■ **Trecho**:

* * * * * * * * *

É sexta-feira, e saio de lá achando que tudo está caminhando perfeitamente. Tinha passado a semana sozinho, o que foi ótimo, mas com o fim de semana pelas frente as coisas mudavam. E descolar um casamento no meu primeiro sábado não era nada mal. Cinco dias depois da minha chegada. Alugar um terno em Bangkok. Devia desconfiar de algo? Confiar é uma projeção, uma escolha: arriscar-se em troca de mais confiança. Entregar e criar expectativas difusas. Esperar o inesperado, baixar a guarda. Viagem.

* * * * * * * * *

■ **Enunciado da tarefa**:
Copie a parte do trecho começando em "É sexta-feira, e" e terminando em "a guarda. Viagem.", substituindo "terno" por "smoking". As entradas não têm nenhum papel neste exercício.

■ **Entradas listadas**:
* * * * * * * * *

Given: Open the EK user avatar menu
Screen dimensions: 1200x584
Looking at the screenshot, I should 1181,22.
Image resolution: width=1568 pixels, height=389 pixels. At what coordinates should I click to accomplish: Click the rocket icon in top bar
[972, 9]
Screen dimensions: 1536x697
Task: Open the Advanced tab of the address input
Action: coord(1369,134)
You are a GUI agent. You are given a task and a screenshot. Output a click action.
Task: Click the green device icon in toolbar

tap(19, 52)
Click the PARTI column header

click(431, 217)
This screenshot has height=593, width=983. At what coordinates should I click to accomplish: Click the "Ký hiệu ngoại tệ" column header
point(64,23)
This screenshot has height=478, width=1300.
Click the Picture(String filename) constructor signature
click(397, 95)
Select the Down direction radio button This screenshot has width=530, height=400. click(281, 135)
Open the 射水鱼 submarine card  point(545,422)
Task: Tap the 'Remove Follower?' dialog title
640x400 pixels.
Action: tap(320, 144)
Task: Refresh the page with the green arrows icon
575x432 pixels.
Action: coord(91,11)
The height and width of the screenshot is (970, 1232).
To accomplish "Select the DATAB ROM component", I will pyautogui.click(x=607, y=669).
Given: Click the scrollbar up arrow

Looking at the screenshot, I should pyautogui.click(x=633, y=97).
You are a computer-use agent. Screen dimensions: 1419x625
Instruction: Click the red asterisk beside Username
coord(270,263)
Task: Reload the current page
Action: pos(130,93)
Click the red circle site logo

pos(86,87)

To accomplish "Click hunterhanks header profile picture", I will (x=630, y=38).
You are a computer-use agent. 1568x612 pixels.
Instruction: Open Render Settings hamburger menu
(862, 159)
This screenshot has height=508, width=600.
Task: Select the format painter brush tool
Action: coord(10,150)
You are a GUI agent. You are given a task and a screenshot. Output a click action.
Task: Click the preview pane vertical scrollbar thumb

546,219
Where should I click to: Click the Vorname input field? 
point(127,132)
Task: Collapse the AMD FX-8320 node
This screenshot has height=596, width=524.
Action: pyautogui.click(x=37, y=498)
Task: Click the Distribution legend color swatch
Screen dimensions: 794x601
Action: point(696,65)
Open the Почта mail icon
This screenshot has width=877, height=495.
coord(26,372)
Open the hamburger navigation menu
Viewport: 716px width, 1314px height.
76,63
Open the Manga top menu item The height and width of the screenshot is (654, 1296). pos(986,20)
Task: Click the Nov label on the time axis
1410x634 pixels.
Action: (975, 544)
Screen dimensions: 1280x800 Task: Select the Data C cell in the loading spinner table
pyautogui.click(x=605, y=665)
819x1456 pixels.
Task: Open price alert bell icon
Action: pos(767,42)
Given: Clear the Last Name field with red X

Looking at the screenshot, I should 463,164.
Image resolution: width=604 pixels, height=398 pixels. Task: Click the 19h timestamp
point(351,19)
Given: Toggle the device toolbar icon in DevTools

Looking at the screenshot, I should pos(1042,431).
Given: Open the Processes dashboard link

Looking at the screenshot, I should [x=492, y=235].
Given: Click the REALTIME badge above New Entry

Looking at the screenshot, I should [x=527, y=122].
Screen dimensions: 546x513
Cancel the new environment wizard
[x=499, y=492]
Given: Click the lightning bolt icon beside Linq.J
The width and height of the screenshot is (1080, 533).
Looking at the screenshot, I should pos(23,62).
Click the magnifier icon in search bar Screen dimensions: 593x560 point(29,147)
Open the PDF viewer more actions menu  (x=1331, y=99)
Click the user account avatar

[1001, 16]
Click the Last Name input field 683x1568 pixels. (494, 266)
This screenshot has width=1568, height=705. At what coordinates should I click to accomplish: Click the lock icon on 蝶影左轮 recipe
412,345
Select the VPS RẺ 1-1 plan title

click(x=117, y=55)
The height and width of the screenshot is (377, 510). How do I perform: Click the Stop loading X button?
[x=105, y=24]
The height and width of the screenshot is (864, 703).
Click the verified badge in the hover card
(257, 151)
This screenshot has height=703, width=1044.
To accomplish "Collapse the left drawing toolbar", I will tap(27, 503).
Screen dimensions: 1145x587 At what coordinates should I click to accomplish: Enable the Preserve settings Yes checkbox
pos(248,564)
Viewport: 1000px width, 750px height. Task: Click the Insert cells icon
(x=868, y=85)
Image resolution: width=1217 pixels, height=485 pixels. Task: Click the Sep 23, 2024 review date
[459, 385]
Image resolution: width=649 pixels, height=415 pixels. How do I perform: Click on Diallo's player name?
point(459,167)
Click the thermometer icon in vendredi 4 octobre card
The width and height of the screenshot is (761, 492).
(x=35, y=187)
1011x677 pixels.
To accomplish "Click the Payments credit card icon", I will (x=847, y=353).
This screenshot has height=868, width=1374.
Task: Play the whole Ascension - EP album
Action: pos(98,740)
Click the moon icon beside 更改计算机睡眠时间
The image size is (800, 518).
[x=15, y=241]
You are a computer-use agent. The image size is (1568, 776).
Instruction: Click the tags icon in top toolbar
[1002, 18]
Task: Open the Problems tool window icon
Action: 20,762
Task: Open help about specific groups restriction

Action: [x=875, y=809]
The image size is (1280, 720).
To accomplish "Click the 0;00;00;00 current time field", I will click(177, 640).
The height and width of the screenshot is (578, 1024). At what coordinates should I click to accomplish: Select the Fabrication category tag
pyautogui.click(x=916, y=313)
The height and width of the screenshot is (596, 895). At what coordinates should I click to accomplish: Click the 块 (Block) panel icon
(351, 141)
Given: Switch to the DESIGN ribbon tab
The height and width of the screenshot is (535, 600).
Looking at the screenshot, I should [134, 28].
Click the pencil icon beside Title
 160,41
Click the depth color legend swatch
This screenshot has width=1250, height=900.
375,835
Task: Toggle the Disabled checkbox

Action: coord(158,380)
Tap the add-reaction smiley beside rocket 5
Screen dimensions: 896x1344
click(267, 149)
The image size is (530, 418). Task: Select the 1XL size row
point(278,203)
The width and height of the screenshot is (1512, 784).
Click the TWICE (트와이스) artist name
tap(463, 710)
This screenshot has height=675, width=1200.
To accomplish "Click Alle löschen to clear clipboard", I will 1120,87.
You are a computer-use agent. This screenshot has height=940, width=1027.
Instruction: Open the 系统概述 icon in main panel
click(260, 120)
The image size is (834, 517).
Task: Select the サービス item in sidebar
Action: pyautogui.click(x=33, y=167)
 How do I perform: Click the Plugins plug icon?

* * * * * * * * *

■ **Resposta**:
É sexta-feira, e saio de lá achando que tudo está caminhando perfeitamente. Tinha passado a semana sozinho, o que foi ótimo, mas com o fim de semana pelas frente as coisas mudavam. E descolar um casamento no meu primeiro sábado não era nada mal. Cinco dias depois da minha chegada. Alugar um smoking em Bangkok. Devia desconfiar de algo? Confiar é uma projeção, uma escolha: arriscar-se em troca de mais confiança. Entregar e criar expectativas difusas. Esperar o inesperado, baixar a guarda. Viagem.